- [What you have to do]
From the first entry to the last, repeat them all exactly.

-- Records follows --

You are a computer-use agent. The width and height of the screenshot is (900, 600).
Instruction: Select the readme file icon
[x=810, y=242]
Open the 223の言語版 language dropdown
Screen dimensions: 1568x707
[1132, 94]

-- Records concluded --

- [Response for this exercise]
You are a computer-use agent. The width and height of the screenshot is (900, 600).
Instruction: Select the readme file icon
[x=810, y=242]
Open the 223の言語版 language dropdown
Screen dimensions: 1568x707
[1132, 94]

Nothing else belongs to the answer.